### EXCERPTED PASSAGE

......

Now pretend that you had a lot of time on your hands and about 3 million solved 2x2x2 cubes sitting around your house. You pick up the first cube and do a U turn which puts the cube in state UUUUFFLLRRFFBBRRLLBBDDDD. So now whenever you are walking down the street and find a cube that looks like UUUUFFLLRRFFBBRRLLBBDDDD you know that you can do a U' to put it back to solved...presto you have the first entry on your lookup table!! Now repeat this process for moves L, F, R, etc (starting with a solved cube each time) and whenever you find a cube state that isn't in your lookup table you add it along with the inverse of the steps you took to get the cube to that state...we inverse the steps so that you can get from the scrambled state back to the solved state.

Now we've done all single move sequences, time to move on to sequences that consist of two moves and then three moves and so on. Eventually we will have added all 3,674,160  possible states for a 2x2x2 cube, to our lookup table along with the steps to get from each state back to solved. In computer science terms we did a breadth first search to find all possible cube states.

That my friends is a very basic lookup table. A 2x2x2 solver can simply lookup the cube state in the lookup table to get the solution.

Binary Search 

There are 3.6 million entries in our 2x2x2 lookup table, if we were to compare the current cube state vs all 3.6 million entries until we found a match that would take a while. Worst case the entry we are looking for would be the very last one. This would be O(n) for all the computer science geeks reading this.

That sounds pretty crappy but alas there is a better way to find the entry we are looking for.  If we sort the entries in the lookup table then we can jump to middle of the list and compare that entry vs. the entry we are looking for. If the one we are looking for is "less" than the one in the middle of the file then we know that we need to be looking in the first half of the file...we just eliminated half the file in a single lookup. At this point we can cut the first half of the file in half and figure out if we should be looking in the first quarter of the file or the second quarter. We repeat this process until we find the entry we are looking for. This is called a Binary Search and it is very efficient, it is O(log n).

Many Rubik's cube solvers store their lookup tables in a compressed format in a file and load them into memory for fast searching. If you have plenty of memory this is fine but one of my goals was to run on an EV3 with 64M of RAM so I will be storing my looking tables in plain text files where the content is sorted so I can do a binary search. This doesn't take much memory at all because we are simply moving a filehandle around in a file and is fast enough for my needs.


Now we want to solve a 3x3x3 so we just do the same basic thing where we crank through increasingly longer sequences of moves until we have all cube states in our lookup table...that's all we need to do right?? WRONG!! Unfortunately there are 43,252,003,274,489,856,000 (43 quintillion) possible permutations that a 3x3x3 can be in so this is far too large for us to do via a single lookup table. Google threw 35 years of CPU time at solving all 43 quintillion states back in 2010.  If Larry Page wants to build a lookup table for 3x3x3 he has the resources to do so but the rest of us do not.  Google didn't actually build a lookup table (not to my knowledge at least), they just proved that all 43 quintillion 3x3x3 cube states could be solve in 20 moves or less.

......

### PROBLEM REQUIREMENTS
What efficiency does the passage on cube lookup tables give for a binary search?

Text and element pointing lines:
......

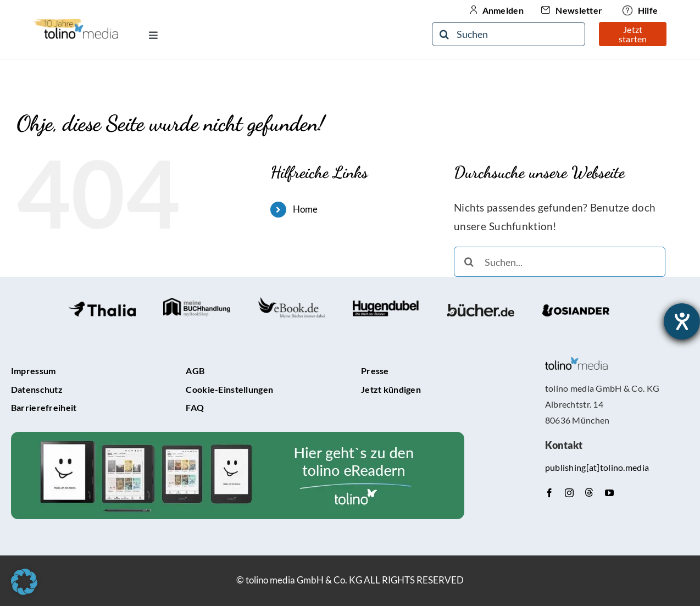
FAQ (195, 407)
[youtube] (609, 493)
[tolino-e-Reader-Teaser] (237, 437)
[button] (24, 582)
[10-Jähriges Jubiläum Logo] (76, 21)
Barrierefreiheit (44, 407)
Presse (375, 370)
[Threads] (589, 492)
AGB (195, 370)
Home (305, 209)
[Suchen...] (559, 262)
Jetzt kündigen (391, 389)
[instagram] (569, 493)
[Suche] (444, 34)
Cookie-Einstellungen (229, 389)
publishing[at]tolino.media (597, 467)
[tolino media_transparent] (576, 362)
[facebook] (549, 493)
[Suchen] (508, 34)
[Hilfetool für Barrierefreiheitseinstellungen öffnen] (682, 321)
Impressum (34, 370)
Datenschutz (37, 389)
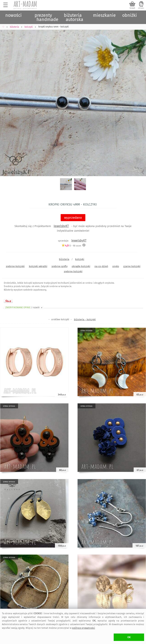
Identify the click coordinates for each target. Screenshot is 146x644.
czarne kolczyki (132, 266)
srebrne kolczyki (73, 271)
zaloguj (141, 8)
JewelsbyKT (61, 226)
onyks (116, 266)
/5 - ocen (71, 246)
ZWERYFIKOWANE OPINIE (24, 308)
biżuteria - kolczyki (85, 319)
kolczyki (79, 259)
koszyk (132, 8)
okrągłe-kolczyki (81, 266)
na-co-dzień (101, 266)
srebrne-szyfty (60, 266)
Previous (6, 98)
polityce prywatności (83, 628)
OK (129, 637)
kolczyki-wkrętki (38, 266)
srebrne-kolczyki (15, 266)
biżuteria (64, 259)
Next (140, 98)
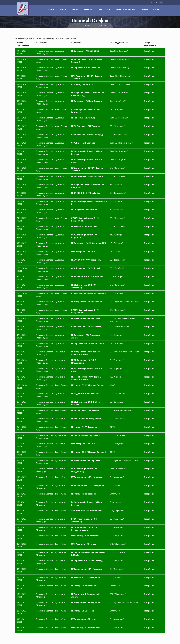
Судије (88, 25)
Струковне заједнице (125, 10)
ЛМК (100, 10)
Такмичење (88, 10)
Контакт (156, 10)
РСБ (108, 10)
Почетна (52, 10)
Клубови (74, 10)
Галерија (144, 10)
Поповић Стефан (101, 25)
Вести (63, 10)
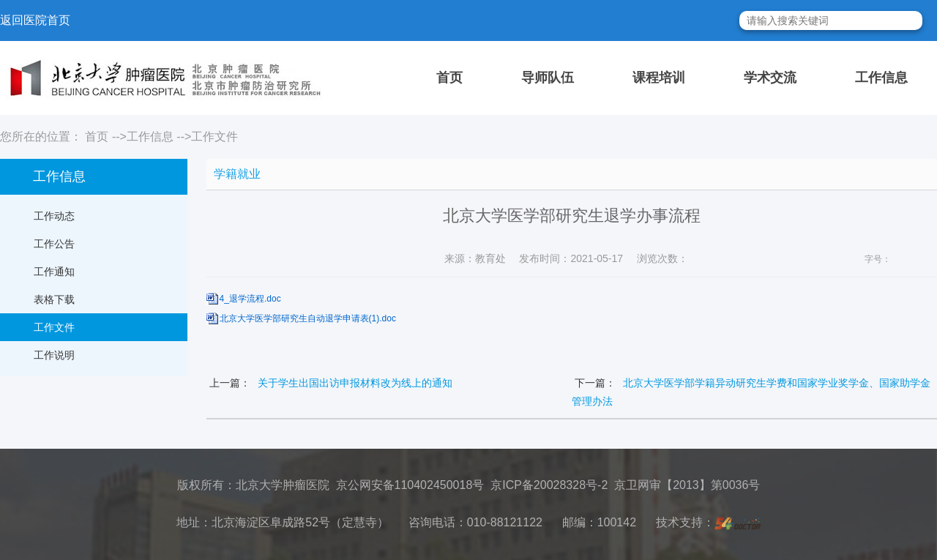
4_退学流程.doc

......

### WRITTEN SOLUTION
O(log n).